-- Provided material --

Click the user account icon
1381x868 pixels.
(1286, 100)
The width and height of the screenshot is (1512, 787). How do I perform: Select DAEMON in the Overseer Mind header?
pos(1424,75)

-- Problem requirements --
Exact copy required. Repeat the material above in full.

-- Task solution --
Click the user account icon
1381x868 pixels.
(1286, 100)
The width and height of the screenshot is (1512, 787). How do I perform: Select DAEMON in the Overseer Mind header?
pos(1424,75)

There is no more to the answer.